Please consider contacting a service where you will be listened to and not judged. Lifeline, Samaritans, helplines, because bottling this up is dangerous for you. We all need support in these crisis situations, and you have done a good thing by posting here for a start. Well done for that. Please try not to judge yourself harshly - when the world is beating up on you, don't join in and victimise yourself too - you are already in enough pain. You can and will get through this.
Will things get better in years to come? All I can tell you is that was true for me, and I have lived much longer than you. You get older, you know better - we pick up a lot of experience along the way - and you do better because you know better.
Right now this learning curve is very harsh and painful for you. I understand that. The first four decades of my life were far more troubled and unhappy than the following three decades. None of us can know the future, for sure, though it is premature to regard it as hopeless at this stage of your life. What is certain is that you are in a lot of pain, an enormous amount, and you need careful support as you process it and restabalise your life.
I find comfort in an old Japanese proverb about the meaning of success: "fall down 99 times, get up once". I can absolutely tell you that in the course of life, I learned far far more from my failures than my successes, and that without my earlier failures, there wouldn't have been later success.
When you are recovered from this traumatic set of events, it might be worth considering working with a career professional to identify your major strengths and the best niches for their use, and ways of playing to them. But for know, the most important thing is to be kind and gentle to yourself, don't get too isolated, and tread yourself with respect. Another old (and wise) maxim to bear in mind is that the only failure is never to try.
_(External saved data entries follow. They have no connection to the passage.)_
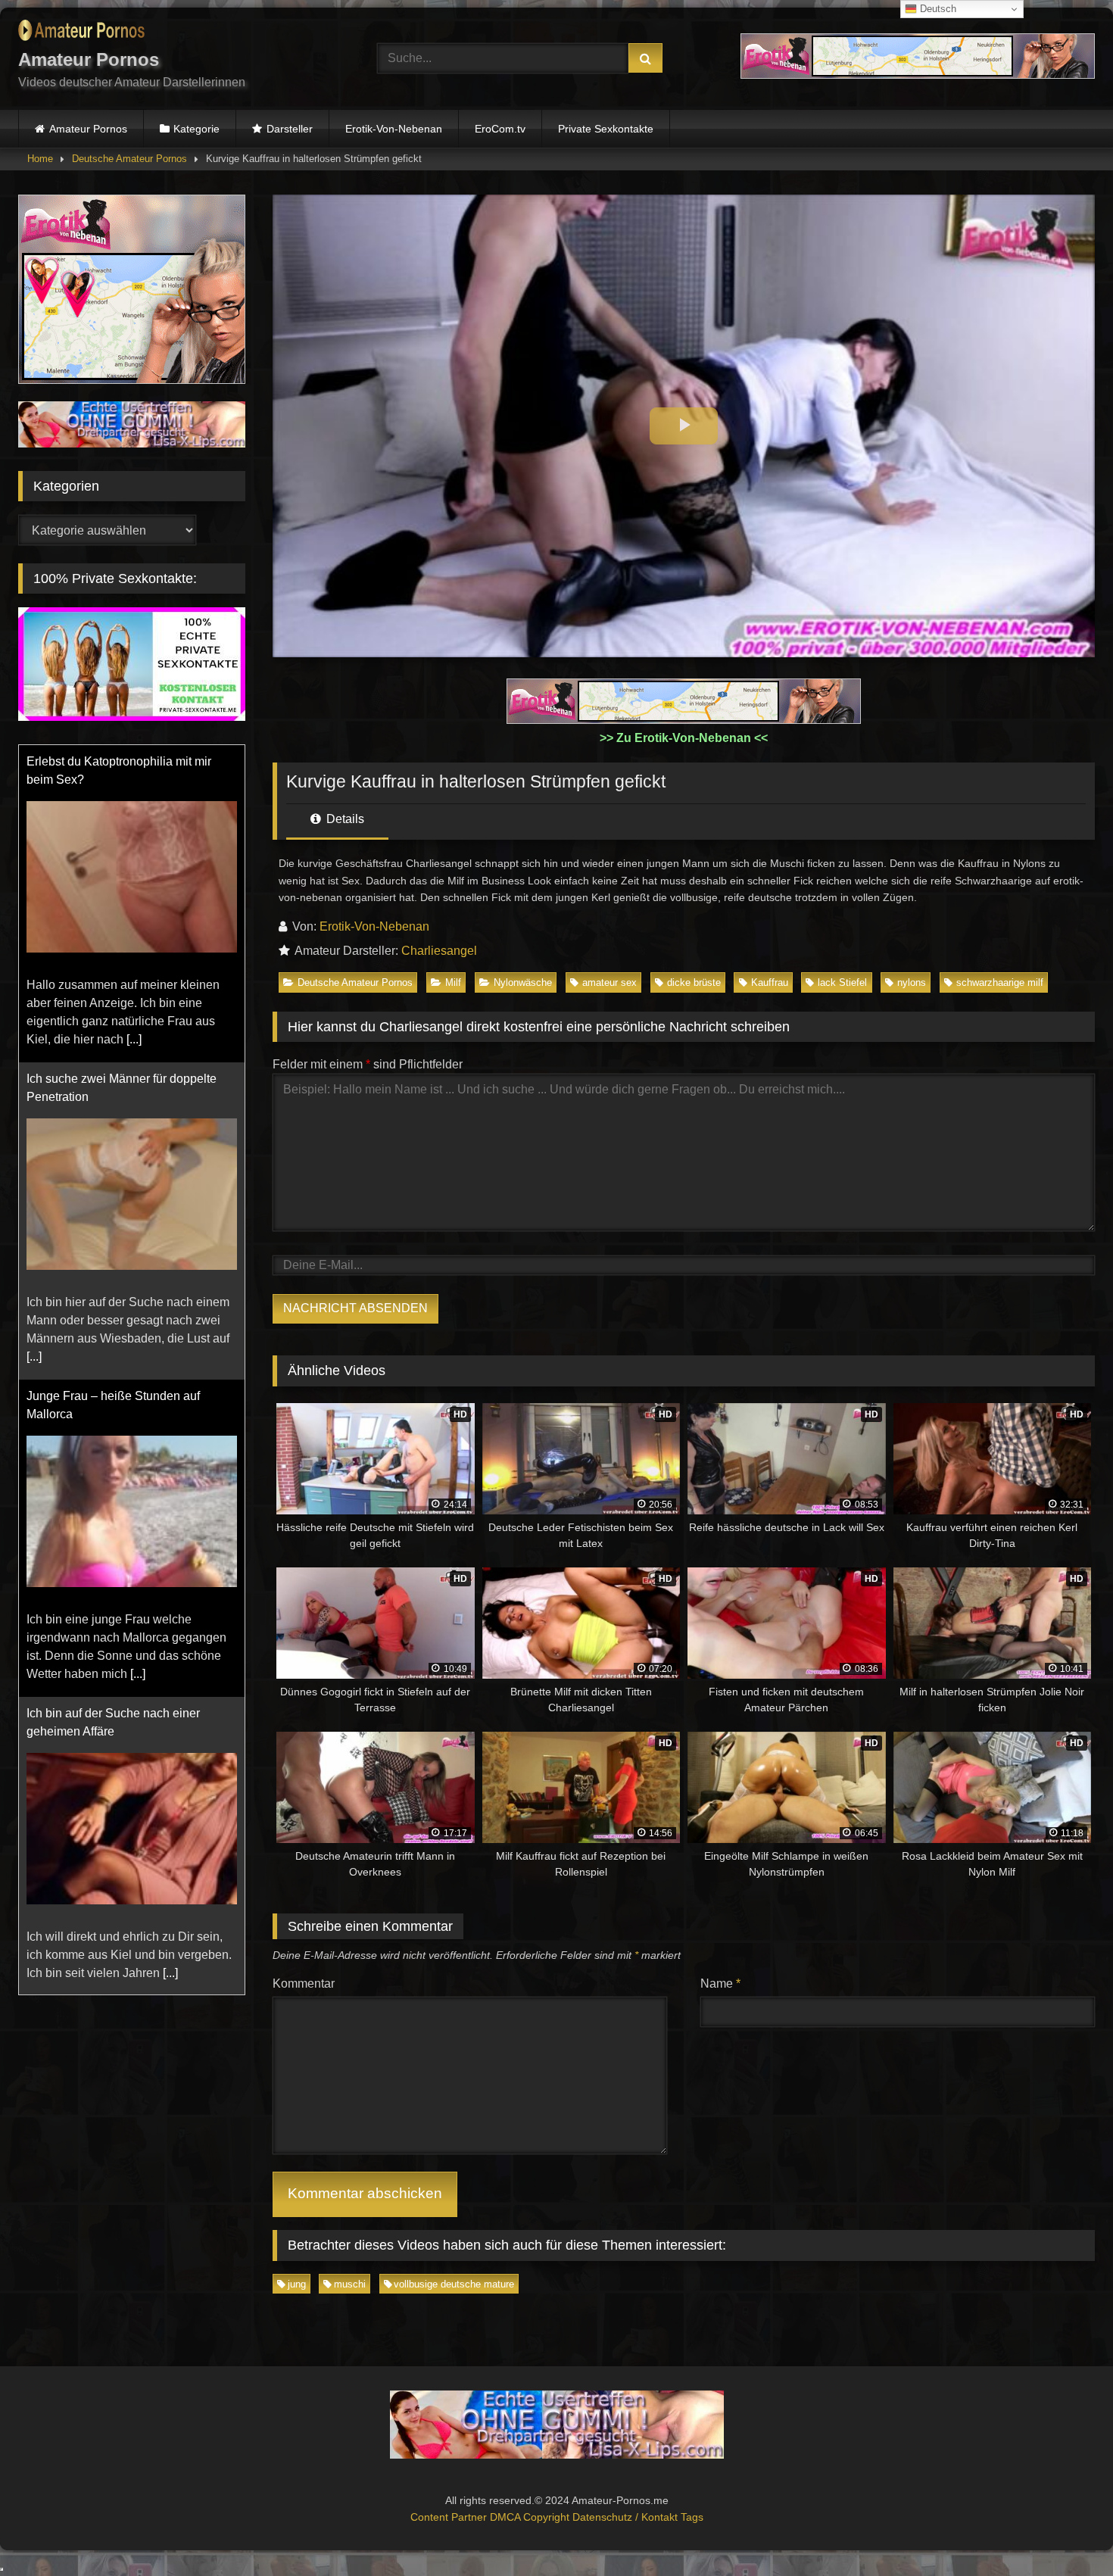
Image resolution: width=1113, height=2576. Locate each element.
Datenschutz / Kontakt (626, 2517)
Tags (692, 2517)
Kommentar (304, 1983)
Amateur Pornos (88, 129)
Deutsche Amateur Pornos (129, 158)
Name (720, 1983)
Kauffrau (769, 982)
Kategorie (196, 129)
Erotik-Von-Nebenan (393, 129)
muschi (350, 2284)
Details (343, 818)
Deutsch (936, 8)
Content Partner (450, 2517)
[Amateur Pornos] (81, 33)
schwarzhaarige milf (999, 982)
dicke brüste (694, 982)
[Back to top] (1066, 2531)
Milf (453, 982)
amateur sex (609, 982)
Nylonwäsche (523, 982)
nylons (911, 982)
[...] (134, 1039)
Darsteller (290, 129)
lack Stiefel (842, 982)
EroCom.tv (500, 129)
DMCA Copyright (531, 2517)
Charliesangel (439, 950)
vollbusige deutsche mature (454, 2284)
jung (297, 2284)
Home (40, 158)
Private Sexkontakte (605, 129)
So you haven't failed yet.
If you are unable for some reason to access a support line, then look for support in a group. Somewhere there will be a group for you and you will find welcome and support there.
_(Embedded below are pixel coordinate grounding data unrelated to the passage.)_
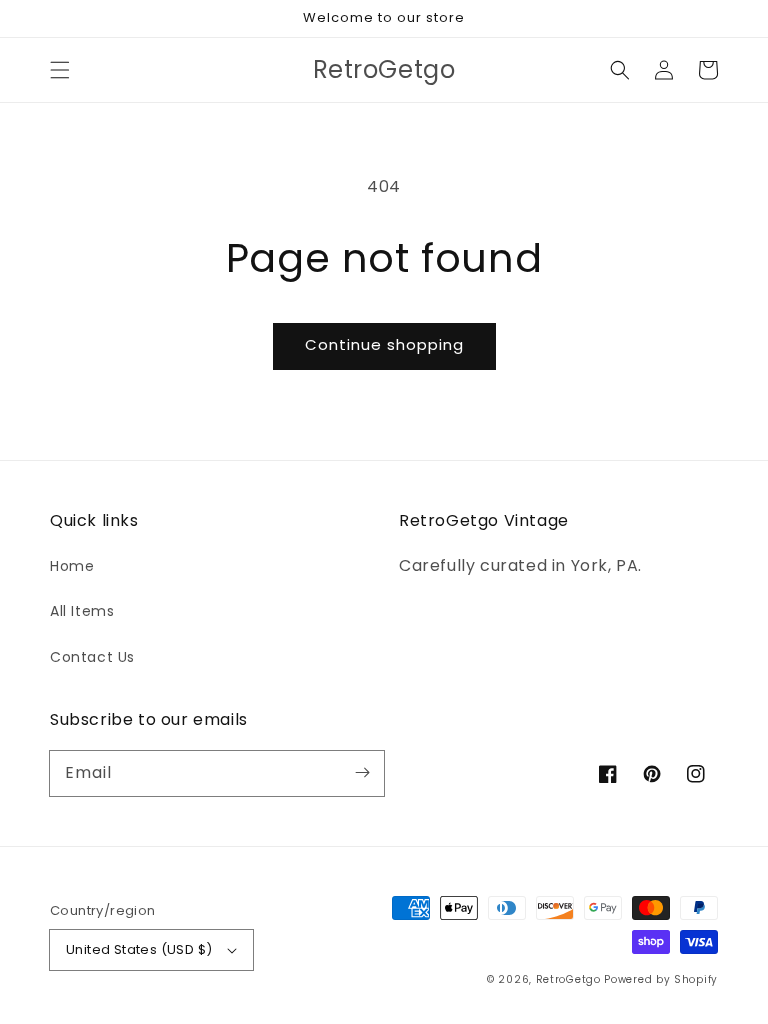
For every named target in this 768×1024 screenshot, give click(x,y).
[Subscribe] (362, 773)
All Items (82, 611)
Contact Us (92, 657)
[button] (60, 70)
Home (72, 566)
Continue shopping (384, 344)
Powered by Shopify (661, 979)
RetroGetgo (568, 979)
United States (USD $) (139, 949)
A book that got me through a terrible time in my life, when I too was badly wounded, hurting and alone was Laura Day's "Welcome to Your Crisis" which I found in the library. She wrote it after suffering terrible circumstances which brought her to absolute despair, and it describes her journey to recovery. Not everyone's journey is the same, and hers was different from mine, though in every page I found connection, because she really did know how I was feeling (shattered, worn out, alone, hopeless) and she could communicate that understanding. She got me through it, a total stranger, so help can arrive in very different ways. Her encouragement and support led me to make some very life changing decisions that same day (as I read her book) which led me in a new and healing direction.
I wish you the same experience, ie finding that gateway from despair to hope, and going through it. You are clearly an articulate person and one who has great perseverance skills. These and other strong qualities will still be there when the pain diminishes. All the best for the future, and I feel for the pain you are currently in.